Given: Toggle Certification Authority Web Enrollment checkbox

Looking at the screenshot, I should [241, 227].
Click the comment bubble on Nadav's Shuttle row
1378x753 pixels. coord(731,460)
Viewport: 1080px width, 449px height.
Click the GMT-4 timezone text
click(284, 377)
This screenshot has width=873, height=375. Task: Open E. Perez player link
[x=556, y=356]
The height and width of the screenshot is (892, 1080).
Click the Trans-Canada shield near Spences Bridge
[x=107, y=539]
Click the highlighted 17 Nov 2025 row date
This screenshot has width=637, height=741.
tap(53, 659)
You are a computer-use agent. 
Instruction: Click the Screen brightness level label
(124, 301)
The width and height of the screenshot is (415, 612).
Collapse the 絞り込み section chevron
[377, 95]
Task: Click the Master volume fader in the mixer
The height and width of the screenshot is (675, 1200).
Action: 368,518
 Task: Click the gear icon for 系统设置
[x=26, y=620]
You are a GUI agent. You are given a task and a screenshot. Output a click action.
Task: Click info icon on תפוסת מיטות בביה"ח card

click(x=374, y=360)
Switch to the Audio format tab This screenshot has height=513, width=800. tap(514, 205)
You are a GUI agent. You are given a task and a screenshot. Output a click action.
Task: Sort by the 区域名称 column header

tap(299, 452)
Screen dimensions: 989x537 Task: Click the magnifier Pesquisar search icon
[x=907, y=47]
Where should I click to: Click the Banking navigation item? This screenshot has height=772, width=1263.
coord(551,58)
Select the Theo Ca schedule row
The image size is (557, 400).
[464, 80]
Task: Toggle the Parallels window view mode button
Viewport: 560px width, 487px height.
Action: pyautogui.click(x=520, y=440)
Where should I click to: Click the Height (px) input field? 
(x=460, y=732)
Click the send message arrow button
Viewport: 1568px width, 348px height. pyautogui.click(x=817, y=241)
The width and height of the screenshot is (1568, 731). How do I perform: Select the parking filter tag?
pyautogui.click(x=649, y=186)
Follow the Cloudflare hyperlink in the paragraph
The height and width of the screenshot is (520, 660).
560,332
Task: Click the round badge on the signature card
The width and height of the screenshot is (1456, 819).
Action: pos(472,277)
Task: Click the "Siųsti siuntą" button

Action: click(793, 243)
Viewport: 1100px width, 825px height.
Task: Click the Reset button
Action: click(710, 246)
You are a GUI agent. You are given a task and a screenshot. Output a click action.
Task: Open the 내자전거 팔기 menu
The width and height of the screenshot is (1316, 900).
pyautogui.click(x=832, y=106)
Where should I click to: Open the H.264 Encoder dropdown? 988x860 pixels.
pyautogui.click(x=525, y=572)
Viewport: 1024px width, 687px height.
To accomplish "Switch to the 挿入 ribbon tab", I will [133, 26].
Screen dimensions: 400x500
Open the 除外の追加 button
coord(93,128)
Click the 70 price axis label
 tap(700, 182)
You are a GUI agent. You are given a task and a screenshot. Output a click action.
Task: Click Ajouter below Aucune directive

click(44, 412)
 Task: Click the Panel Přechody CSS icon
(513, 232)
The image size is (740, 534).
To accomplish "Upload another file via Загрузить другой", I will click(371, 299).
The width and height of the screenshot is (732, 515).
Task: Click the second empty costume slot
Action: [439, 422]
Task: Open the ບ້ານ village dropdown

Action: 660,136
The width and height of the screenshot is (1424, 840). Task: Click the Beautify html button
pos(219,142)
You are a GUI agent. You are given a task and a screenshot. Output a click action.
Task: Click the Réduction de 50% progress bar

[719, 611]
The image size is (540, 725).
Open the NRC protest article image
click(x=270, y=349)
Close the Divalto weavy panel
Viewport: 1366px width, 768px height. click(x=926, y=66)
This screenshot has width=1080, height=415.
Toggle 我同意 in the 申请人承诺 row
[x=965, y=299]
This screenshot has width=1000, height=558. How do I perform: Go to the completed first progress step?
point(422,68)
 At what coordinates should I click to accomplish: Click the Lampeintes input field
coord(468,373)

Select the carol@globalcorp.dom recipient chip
- - - - - - -
ACTION ITEM
Pull out every line holding "Switch" from the records above, and copy it.

ANSWER BOX
Switch to the Audio format tab This screenshot has height=513, width=800. tap(514, 205)
To accomplish "Switch to the 挿入 ribbon tab", I will [133, 26].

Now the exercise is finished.